Without those moments when the player is left to fumble with their controller, The Order would be an even drier, shorter affair. There is hideously little to do or explore in the game. (Collectibles, secrets, and power-ups are either rare or nonexistent.) In quieter moments, Galahad can inspect objects that feed a tiny bit of lore to the player (like audio files and newspapers), but many plot elements are dropped almost as soon as they’re mentioned: At one point a headline screams that the Queen is missing, but our protagonists are too embroiled with the senseless political situation to be bothered with it.
The fantastic trappings of the game deserve an explanation that is never offered. The Industrial Revolution seemed to hit several centuries early in this alternate version of our world, allowing for air travel, wireless communication, and more in the year 1886. But it couldn’t have all stemmed from the works of Nikola Tesla and Thomas Edison, the only two inventors mentioned in the game (and both, in 1886, were still very early on in their careers). Furthermore, I think the type of societal stability needed to bring about the techno marvels of The Order: 1886 wouldn’t exist in a world where humanity was bordering on extinction from being eaten by monsters.

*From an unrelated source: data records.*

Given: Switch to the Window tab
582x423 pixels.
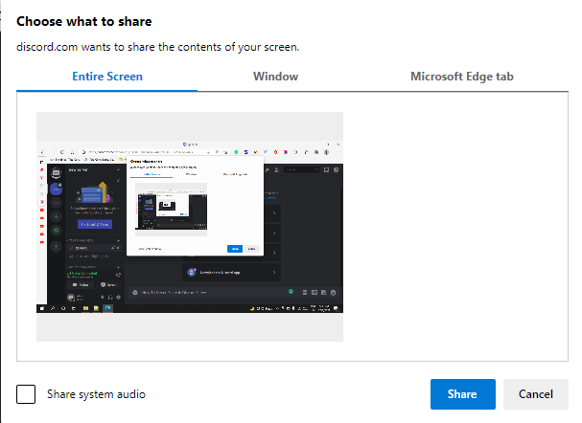Looking at the screenshot, I should [275, 77].
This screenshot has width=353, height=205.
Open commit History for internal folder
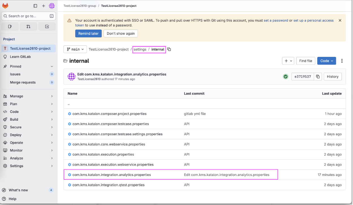333,76
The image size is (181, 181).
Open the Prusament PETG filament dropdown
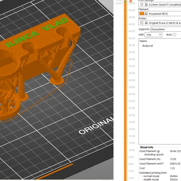(160, 14)
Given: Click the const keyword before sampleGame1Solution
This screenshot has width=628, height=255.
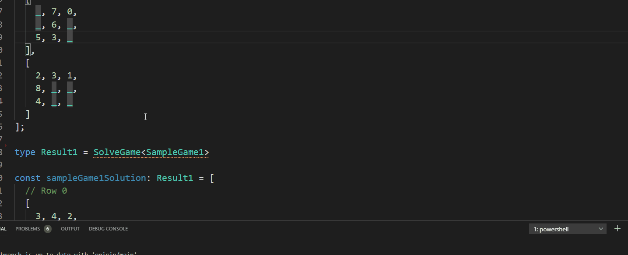Looking at the screenshot, I should point(27,178).
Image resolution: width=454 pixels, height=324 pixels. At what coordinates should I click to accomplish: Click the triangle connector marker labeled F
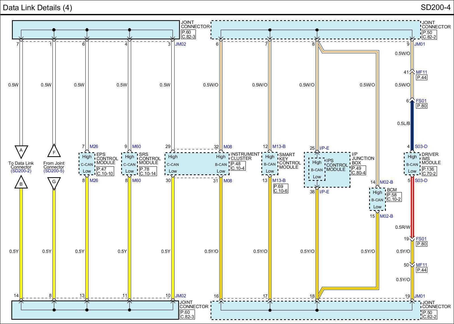tap(54, 152)

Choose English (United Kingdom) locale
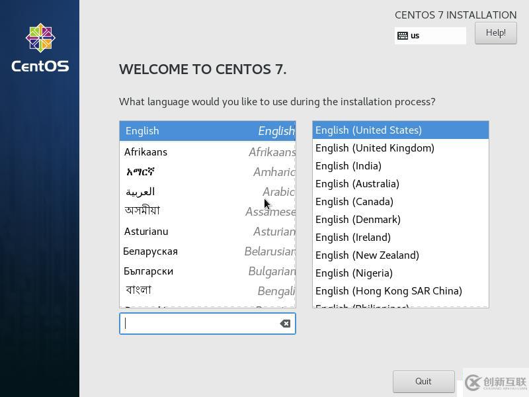point(400,148)
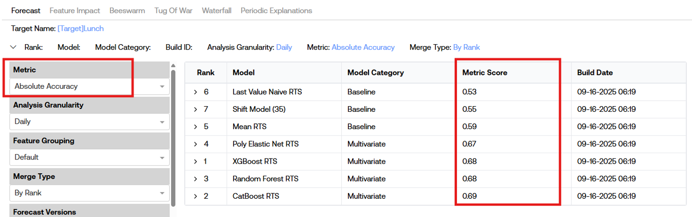The height and width of the screenshot is (217, 692).
Task: Expand the Shift Model (35) row chevron
Action: [196, 109]
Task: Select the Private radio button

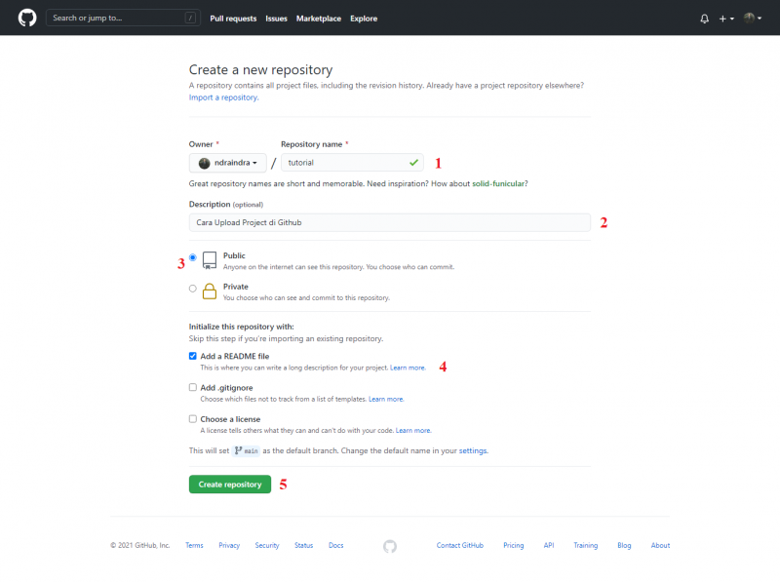Action: click(x=193, y=289)

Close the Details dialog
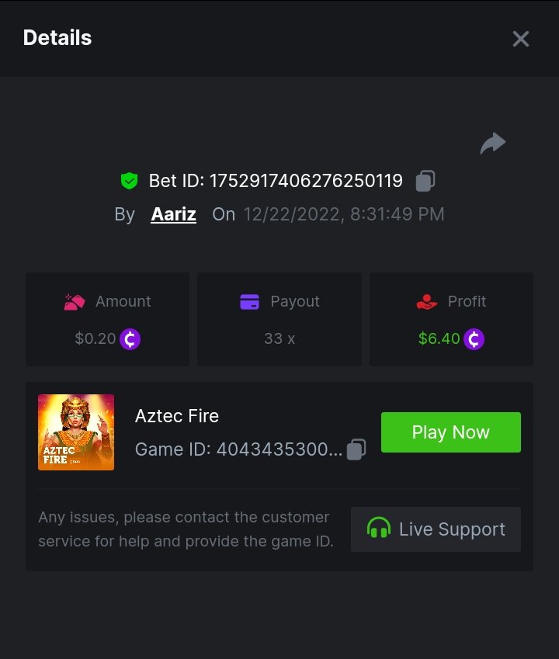point(520,39)
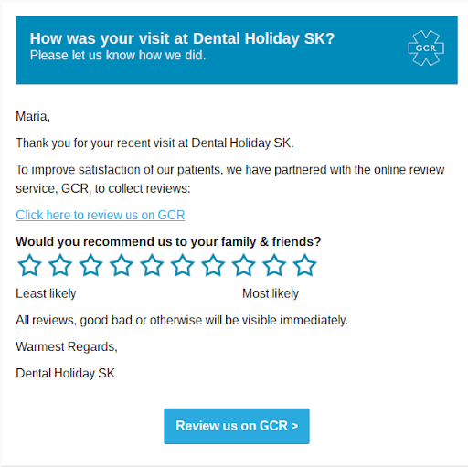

With so much that is terrible in this game, apologists will cling to the prettiness of the graphics as a saving point. The Order: 1886 is no slouch in the visual department, but stylistically many questionable decisions were made. The environments and characters, for all their detail and realism, have very drab coloring. Most stages will go down in smoke-choked cobblestone streets, or dark warehouses. The best rendering technology in the world is meaningless when such boring subject matter is chosen.
WHAT GRINDS MY GEARS?
By the end of The Order: 1886, I felt like I had played a first-party title created with the same level of effort and experience afforded to movie-licensed garbage. There is a savage absence of replayability in this game. Once the campaign gets knocked out, there is no multiplayer, no alternate endings to shoot for, no enhanced difficulty mode, nothing. Collect your trophies and don’t question where your time is going.
No comparison between Gears of War and The Order: 1886 will come out favorably for the latter. Even with the first game, Gears offered an explosive package of fun. By the third, it had evolved into my benchmark of what a next-gen game should offer the player.
If a followup to The Order is ever released, it has a lot to improve on after this dismal premiere. But considering how oversold the idea of The Order: 1886 was, and how disparaging the differences are from the final product, I will reign in my expectations for the future of this series.